Polish government plans to revive Norway gas link

Poland’s government has announced plans to revive the project to build a gas link to Norway, reportedly making a final investment decision on the planned construction of a gas connection to the Norwegian shelf in 2018, a Polish government official said.
Polish government plans to revive Norway gas link

Hundvåg, Norway (L.C. Nøttaasen, CC BY)

The proposed project – which was first discussed at the end of 1990s – would ship gas from the Norwegian continental shelf to Poland via Denmark. The plan is to have the link ready by 2022 when the long-term agreement on gas supplies with Russia’s Gazprom terminates.

It would consist of a new pipeline between Denmark and Poland, known as the Baltic Pipe, and an infrastructure upgrade between Denmark and Norway. This is a part of Warsaw’s larger energy security plan known as Northern Gate, which also includes the country’s new liquid natural gas terminal that began operations last summer. It has a capacity of 5 billion cubic meters (bcm) of gas a year. Poland has started its first liquefied natural gas (LNG) terminal in Świnoujście on the Baltic coast in June 2016.

Poland imports most of the 15 bcm of gas it consumes from Russia’s Gazprom. Increased tensions with Russia over its plans to build the Nord Stream 2 gas pipeline to Germany is driving Poland to revive the stalled pipeline project with Norway. “We are going to replace supplies from the east with other sources,” Piotr Naimski, , who is in charge of strategic energy infrastructure at the Polish prime minister’s office, said. “Our government is not eager to extend this contract.”

The region, together with the European Commission, has been critical of Russia’s Nord Stream 2 project, which would see Gazprom double its pipeline capacity to Germany under the Baltic Sea, bypassing the traditional route across Ukraine.

“This is in competition with the Nord Stream 2 project,” Naimski said. “The most important for us in Poland is to proceed with the idea of our own project and persuade our neighbors to diversify supplies.”

The pipeline would transport up to 10 bcm of gas, about the same as Poland receives from Russia today, accounting for about three-quarters of the country’s gas needs.

Norway said it is open to the idea, although it said existing capacity is enough to handle gas flows. Norway supplies about a quarter of the EU’s gas, most of it to Germany, the UK, Belgium and France.

Brussels has already selected the proposed Polish-Danish interconnection as one of the EU’s priority infrastructure projects, making it eligible for EU funding. Baltic Pipe is currently undergoing a feasibility study. The plan assumes that part of the link will be the Baltic Pipe – a gas connection linking Poland and Denmark.

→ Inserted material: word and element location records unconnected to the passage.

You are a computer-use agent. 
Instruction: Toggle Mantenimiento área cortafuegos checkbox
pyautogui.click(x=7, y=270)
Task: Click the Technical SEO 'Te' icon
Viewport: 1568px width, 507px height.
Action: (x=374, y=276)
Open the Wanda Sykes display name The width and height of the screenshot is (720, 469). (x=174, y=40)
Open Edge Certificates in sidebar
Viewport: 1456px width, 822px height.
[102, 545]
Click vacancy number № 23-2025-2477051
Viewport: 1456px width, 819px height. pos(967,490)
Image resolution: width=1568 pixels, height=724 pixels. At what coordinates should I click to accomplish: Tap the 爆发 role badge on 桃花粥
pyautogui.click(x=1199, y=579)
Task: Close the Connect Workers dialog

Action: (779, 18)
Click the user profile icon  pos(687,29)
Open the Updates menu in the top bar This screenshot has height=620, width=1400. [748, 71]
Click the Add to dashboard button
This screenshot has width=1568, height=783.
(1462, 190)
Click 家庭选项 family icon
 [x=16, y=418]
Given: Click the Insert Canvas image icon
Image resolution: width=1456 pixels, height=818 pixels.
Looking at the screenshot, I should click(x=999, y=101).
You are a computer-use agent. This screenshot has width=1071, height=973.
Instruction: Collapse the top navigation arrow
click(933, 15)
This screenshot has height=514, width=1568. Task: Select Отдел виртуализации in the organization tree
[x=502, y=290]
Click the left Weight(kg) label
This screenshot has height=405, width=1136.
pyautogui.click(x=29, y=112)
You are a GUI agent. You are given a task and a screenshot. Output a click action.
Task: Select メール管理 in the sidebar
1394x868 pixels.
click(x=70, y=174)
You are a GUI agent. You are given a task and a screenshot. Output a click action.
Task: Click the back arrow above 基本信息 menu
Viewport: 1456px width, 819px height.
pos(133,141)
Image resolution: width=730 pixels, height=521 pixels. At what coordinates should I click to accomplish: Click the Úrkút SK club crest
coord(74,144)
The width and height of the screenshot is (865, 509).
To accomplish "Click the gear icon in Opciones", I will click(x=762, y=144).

Naimski said the feasibility study recently completed by Poland and Denmark’s gas grid operators – Gaz-System and Energinet.dk, has indicated the Baltic Pipe would be feasible. „The investment decision will be taken in 2018,” he told reporters.

Polish gas TSO – Gas Transmission Operator GAZ-SYSTEM and the Danish gas TSO – Energinet.dk are currently conducting a feasibility (co-financed by the EU under the CEF Program) on the potential construction of a gas pipeline linking Poland, Denmark and Norway.

The move would integrate the Danish-Swedish and Polish gas markets by bidirectional trading with the aim of ensuring increased price convergence, strengthen regional security of supply by providing access to Norwegian gas for the Danish-Swedish and Polish gas markets and additionally for the markets in the wider Central and Eastern Europe.

The project includes a link between Poland and Denmark – the Baltic Pipe – is considered a project of common interest signifying that the project is essential for completing the European internal energy market and for reaching the EU’s energy policy objectives of affordable, secure and sustainable energy.

The Norwegian system operator Gassco is contributing to the analysis of the relevant elements.